Excerpt provided section start

My five-year-old son got in trouble at school, because a 1st-grader told him to steal something out of another kid's bag, and then break it. And my son did it, because he's five, and he trusts people. So I sat him down and we talked about stealing things being bad, and breaking things that belong to other people being bad, but he knew that already. What he didn't know -- and so what we mainly talked about -- was how foolish it is to do things that you know are wrong, just because other people tell you to do them.

Long story short, on a few occasions since, he's told me how some kid at school or camp tried to get him to do a thing he knew was wrong, and he told them no and walked away. So, no, talking to a 5-year-old about peer pressure is not ridiculous at all.
posted by davejay at 12:13 PM on June 28, 2011 [23 favorites]


I'm not an expert on pre-school age kids but it seems to work pretty well to talk about the things I do that might be interesting or weird to them, that they can compare to their daily experience. This is easy because they're usually midwestern so conversation starters include "I take a train to work" or "one time a rat ran over my foot."

Best response so far: "I ran over my dad's foot with my bike and he said the fuck word. But I'm not supposed to say it...Do you have a bike?"
posted by the young rope-rider at 12:14 PM on June 28, 2011 [3 favorites]


As a kid, I would have hated this level of scrutiny from a random adult. I would have squirmed away once she started with all the questions.

Yeah, I generally preferred to be left alone by adults.


Me too, but I'm an introvert, and I'm shy. My wife is the opposite, and it's interesting to see which path my daughter will take. Sometimes she loves it, and sometimes she hides behind my legs. A LOT of young kids like talking with me, though.

I never talk to little kids because I'm awkward enough with adults.

I was the same way. You can get better if you want to. Kids of all ages used to terrify me socially.

Maya," I said, crouching down at her level, looking into her eyes, "very nice to meet you."

That's the best advice in the whole column. How to talk to a 5-year-old girl (or boy)? Get down on the floor.
posted by mrgrimm at 12:19 PM on June 28, 2011 [4 favorites]


There are kids who are good talkers and really like to engage with anyone, including (or especially?) adults. I envy those kids, because I figure they're likely to have a pretty good time in life.

I actually would welcome an article about how to talk to kids who aren't outgoing, since they're the really tough ones to engage with.
posted by Pants McCracky at 12:23 PM on June 28, 2011 [3 favorites]


I was the same way. You can get better if you want to. Kids of all ages used to terrify me socially.

Same here, but it was like they knew. And they'd come to me anyway. I'd be sitting at the mall, waiting for somebody, and there'd be a kid. I'd be thinking please don't talk to me please don't talk to me please don't talk to me and suddenly HI. I CAN MAKE A FACE LIKE NYEAAAAAAAAAAAAH. CAN YOU MAKE A FACE LIKE NYEAAAAAAAAAH? NO LOOK. NYEAAAAAAAAAAAH! And before you know it, I'd be all, "Like this? Nyeaaaaaaaaah?" until I'd completely forgotten where I was, and kid's mom runs up all, "Uh... sorry. About him. We're gonna... go."

Excerpt provided section end
Data section section start

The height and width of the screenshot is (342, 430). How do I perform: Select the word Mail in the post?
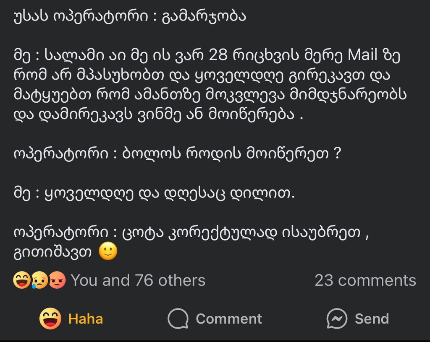[x=362, y=54]
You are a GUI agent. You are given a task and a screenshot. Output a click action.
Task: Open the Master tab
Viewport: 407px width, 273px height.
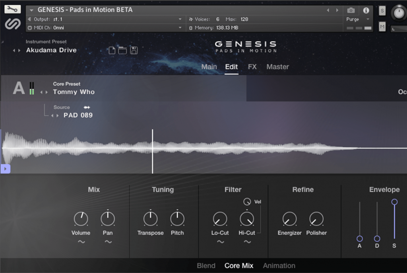277,67
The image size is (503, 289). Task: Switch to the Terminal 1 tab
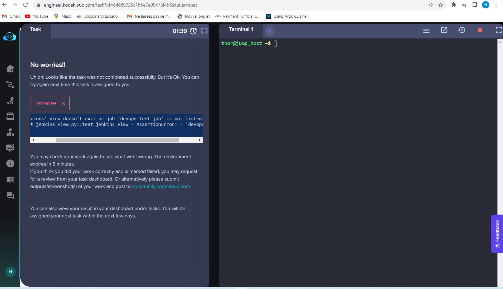tap(241, 29)
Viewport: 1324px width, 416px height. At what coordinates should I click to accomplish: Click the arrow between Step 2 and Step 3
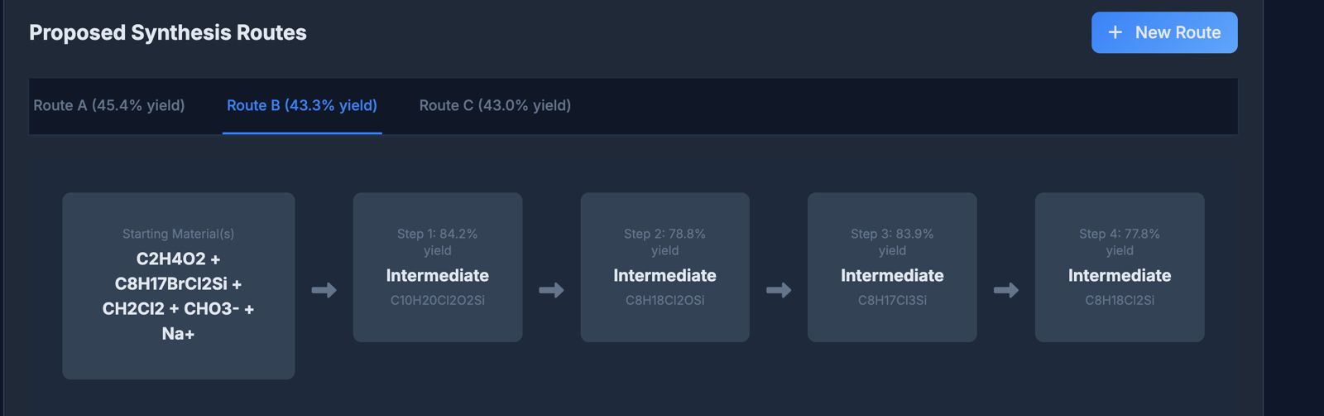tap(779, 290)
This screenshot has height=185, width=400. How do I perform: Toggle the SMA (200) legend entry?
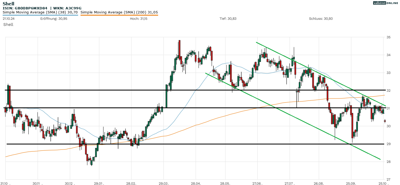tap(119, 12)
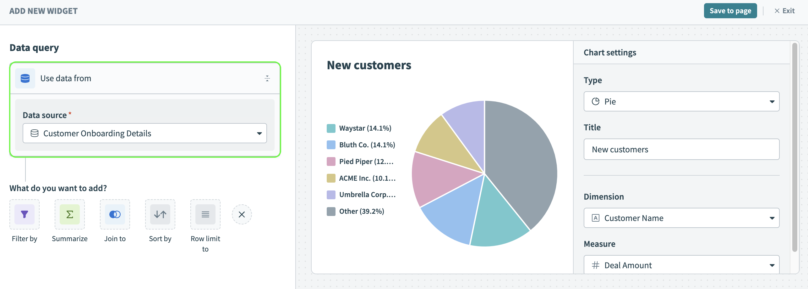808x289 pixels.
Task: Click the Chart settings panel scrollbar
Action: pyautogui.click(x=794, y=148)
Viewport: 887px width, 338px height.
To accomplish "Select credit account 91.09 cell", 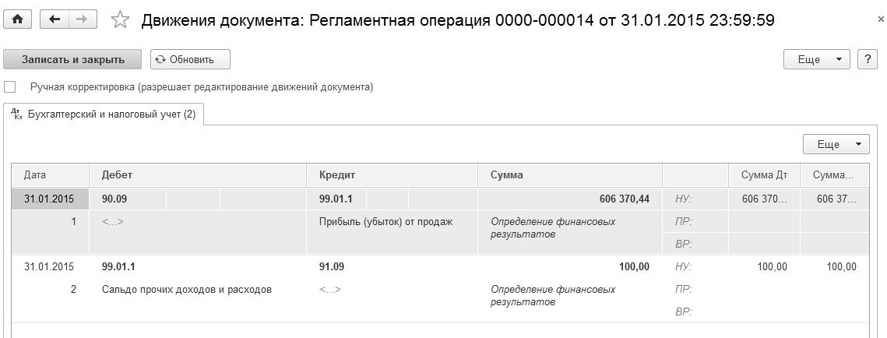I will (x=332, y=266).
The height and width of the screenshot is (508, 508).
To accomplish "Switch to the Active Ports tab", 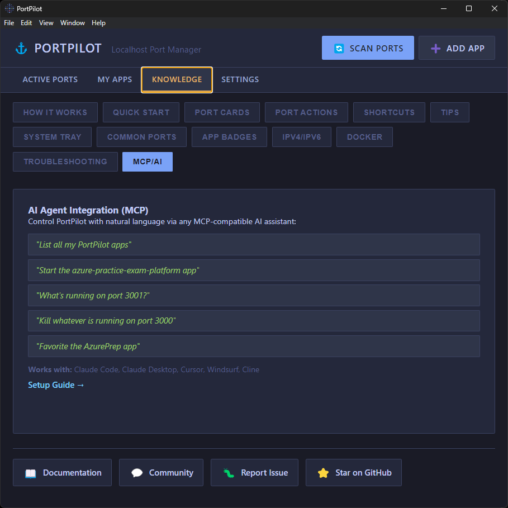I will [x=50, y=79].
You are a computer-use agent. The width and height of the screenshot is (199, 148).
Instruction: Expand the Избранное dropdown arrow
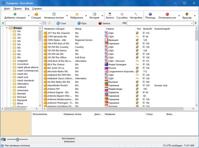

Data section section end

Tasks to perform:
1 - In the discussion thread about talking to young kids, reproduce word for word the part that opens with the words containing "posted by davejay" and closes with "alone by adults.".
2 - Name every user shown as posting a comment in the discussion thread about talking to young kids.
3 - Answer these from the discussion thread about talking to young kids:
(a) Who told davejay's son to steal something out of another kid's bag?
(b) What does mrgrimm call the best advice in the whole column?
(c) What kind of article would Pants McCracky welcome?

Answer list:
1 -
posted by davejay at 12:13 PM on June 28, 2011 [23 favorites]


I'm not an expert on pre-school age kids but it seems to work pretty well to talk about the things I do that might be interesting or weird to them, that they can compare to their daily experience. This is easy because they're usually midwestern so conversation starters include "I take a train to work" or "one time a rat ran over my foot."

Best response so far: "I ran over my dad's foot with my bike and he said the fuck word. But I'm not supposed to say it...Do you have a bike?"
posted by the young rope-rider at 12:14 PM on June 28, 2011 [3 favorites]


As a kid, I would have hated this level of scrutiny from a random adult. I would have squirmed away once she started with all the questions.

Yeah, I generally preferred to be left alone by adults.

2 -
davejay
the young rope-rider
mrgrimm
Pants McCracky

3 -
(a) A 1st-grader.
(b) Get down on the floor.
(c) An article about how to talk to kids who aren't outgoing.